## Your instructions
Restate all the data word for word and omit the pictures.

Stored data:
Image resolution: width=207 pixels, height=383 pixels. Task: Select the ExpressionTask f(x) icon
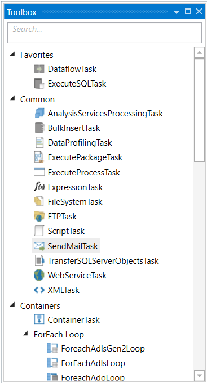(39, 187)
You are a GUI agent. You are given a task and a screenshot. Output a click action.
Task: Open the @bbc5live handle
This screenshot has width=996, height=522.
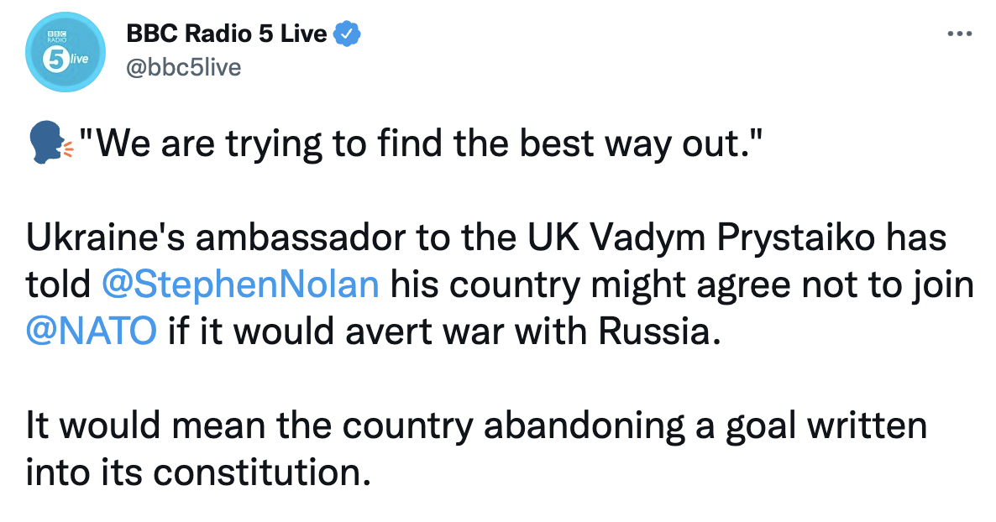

## Problem solution
Image resolution: width=207 pixels, height=383 pixels. Task: Select the ExpressionTask f(x) icon
(39, 187)
You are a GUI agent. You are given a task and a screenshot. Output a click action.
Task: Open the @bbc5live handle
This screenshot has width=996, height=522.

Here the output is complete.